**Testo estratto:**
######

Moto e nostalgia: l’evoluzione non è tradimento del passato e si possono amare entrambi

Si stava meglio prima? Le moto avevano un'anima? Non è sempre così, anzi. L’evoluzione molto spesso non tradisce: quando il nuovo non ruba il passato e lo fa crescere
Moto e nostalgia: l’evoluzione non è tradimento del passato e si possono amare entrambi

William ToscaniWilliam Toscani

Pubblicato il 4 dicembre 2025, 11:47 (Aggiornato il 4 dicembre 2025, 11:11)

C’è un vizio tutto dei motociclisti (e anche automobilisti): appena arriva qualcosa di nuovo, ci aggrappiamo al passato come se fosse l’unico metro per giudicare ciò che abbiamo davanti. È umano, quasi istintivo, soprattutto oggi in tempi di modernità a volte spacciata per evoluzione. E lo vediamo quando sotto ogni foto di una moto recente, si sprecano spesso commenti che fanno riferimento a icone di qualche anno fa. Ma a volte rischiamo di perderci un pezzo importante: l’evoluzione (quella vera) non è tradimento, è semplicemente un qualcosa che continua a muoversi. E quando parliamo di moto (il "confronto" tra R1, una del 1998 e una Anniversary 2025,in queste foto è a scopo puramente illustrativo), e più in generale del mondo che ci circonda, questo si sente ancora di più.

######

Voci di dati salvate:

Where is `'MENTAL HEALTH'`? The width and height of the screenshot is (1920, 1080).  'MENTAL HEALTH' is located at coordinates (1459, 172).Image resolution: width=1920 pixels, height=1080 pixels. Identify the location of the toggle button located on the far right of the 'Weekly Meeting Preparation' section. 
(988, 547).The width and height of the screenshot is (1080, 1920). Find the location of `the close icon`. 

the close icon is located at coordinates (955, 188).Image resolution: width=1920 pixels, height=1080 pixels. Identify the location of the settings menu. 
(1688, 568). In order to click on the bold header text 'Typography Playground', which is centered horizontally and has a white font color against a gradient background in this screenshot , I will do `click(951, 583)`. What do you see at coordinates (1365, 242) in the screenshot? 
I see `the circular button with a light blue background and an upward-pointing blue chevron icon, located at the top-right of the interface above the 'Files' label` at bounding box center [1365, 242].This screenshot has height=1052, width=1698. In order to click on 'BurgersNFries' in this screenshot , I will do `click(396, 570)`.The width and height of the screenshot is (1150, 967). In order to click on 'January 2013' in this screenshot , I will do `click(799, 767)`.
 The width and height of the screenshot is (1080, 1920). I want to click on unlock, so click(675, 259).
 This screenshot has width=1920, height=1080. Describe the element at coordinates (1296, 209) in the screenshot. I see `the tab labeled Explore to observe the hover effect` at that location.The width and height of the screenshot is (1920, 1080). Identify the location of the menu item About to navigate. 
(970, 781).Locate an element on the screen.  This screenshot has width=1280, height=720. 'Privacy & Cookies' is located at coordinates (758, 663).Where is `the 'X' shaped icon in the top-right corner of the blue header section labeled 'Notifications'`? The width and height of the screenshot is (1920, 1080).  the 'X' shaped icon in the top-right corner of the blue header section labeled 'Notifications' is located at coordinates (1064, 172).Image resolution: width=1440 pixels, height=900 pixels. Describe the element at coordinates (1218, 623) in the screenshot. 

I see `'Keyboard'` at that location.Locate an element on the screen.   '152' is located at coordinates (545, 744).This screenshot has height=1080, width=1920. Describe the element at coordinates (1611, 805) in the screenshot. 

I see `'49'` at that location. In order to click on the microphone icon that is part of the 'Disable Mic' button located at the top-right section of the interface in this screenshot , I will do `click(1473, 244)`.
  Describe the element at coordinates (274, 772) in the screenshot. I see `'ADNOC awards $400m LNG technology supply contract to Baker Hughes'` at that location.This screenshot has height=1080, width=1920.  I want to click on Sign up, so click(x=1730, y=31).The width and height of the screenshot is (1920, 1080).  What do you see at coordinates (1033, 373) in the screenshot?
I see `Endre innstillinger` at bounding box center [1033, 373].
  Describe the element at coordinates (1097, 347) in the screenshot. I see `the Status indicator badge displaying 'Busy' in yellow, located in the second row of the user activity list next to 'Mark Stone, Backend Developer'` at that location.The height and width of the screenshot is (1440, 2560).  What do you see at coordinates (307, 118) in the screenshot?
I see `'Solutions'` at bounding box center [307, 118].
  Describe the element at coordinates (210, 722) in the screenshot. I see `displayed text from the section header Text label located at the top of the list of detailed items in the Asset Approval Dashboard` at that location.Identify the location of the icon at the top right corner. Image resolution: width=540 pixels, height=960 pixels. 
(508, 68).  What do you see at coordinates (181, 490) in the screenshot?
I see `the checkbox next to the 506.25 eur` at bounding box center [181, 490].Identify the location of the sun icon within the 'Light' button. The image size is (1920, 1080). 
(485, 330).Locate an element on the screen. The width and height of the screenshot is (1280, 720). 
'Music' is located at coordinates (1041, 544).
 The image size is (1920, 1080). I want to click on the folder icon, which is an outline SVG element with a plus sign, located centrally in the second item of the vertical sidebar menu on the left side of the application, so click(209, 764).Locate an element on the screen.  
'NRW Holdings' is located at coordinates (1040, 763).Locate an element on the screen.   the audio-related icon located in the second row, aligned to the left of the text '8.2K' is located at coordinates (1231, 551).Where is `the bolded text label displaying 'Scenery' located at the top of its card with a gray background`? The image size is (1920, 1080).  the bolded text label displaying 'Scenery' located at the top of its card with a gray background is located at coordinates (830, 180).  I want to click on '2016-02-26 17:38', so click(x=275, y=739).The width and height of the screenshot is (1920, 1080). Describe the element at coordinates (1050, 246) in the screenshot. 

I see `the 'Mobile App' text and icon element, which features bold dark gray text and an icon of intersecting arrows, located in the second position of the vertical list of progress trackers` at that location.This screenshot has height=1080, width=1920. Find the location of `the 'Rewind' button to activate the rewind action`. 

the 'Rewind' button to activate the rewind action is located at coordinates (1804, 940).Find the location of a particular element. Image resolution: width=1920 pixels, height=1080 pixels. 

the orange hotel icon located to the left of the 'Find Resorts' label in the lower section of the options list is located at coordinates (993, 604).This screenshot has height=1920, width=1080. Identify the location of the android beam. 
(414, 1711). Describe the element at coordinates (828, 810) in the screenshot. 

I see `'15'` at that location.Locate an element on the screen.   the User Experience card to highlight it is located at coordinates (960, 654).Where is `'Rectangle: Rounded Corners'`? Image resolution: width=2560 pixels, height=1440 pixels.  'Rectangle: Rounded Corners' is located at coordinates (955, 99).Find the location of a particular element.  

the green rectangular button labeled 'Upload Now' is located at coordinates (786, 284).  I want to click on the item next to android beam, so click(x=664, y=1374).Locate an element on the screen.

######

**Istruzioni operative:**
1. Indica la data e l'ora di pubblicazione dell'articolo su moto e nostalgia.
2. Spiega, in base all'articolo su moto e nostalgia, perché i motociclisti si aggrappano al passato quando arriva qualcosa di nuovo.
3. Elenca tutte le precisazioni racchiuse tra parentesi nel paragrafo dell'articolo su moto e nostalgia che inizia con «C’è un vizio tutto dei motociclisti».

**Esercizi svolti:**
1. 4 dicembre 2025, 11:47.

2. L'articolo lo considera un comportamento umano, quasi istintivo. Lo lega soprattutto al presente, un'epoca in cui la modernità viene a volte spacciata per evoluzione.

3.
- (e anche automobilisti)
- (quella vera)
- (il "confronto" tra R1, una del 1998 e una Anniversary 2025,in queste foto è a scopo puramente illustrativo)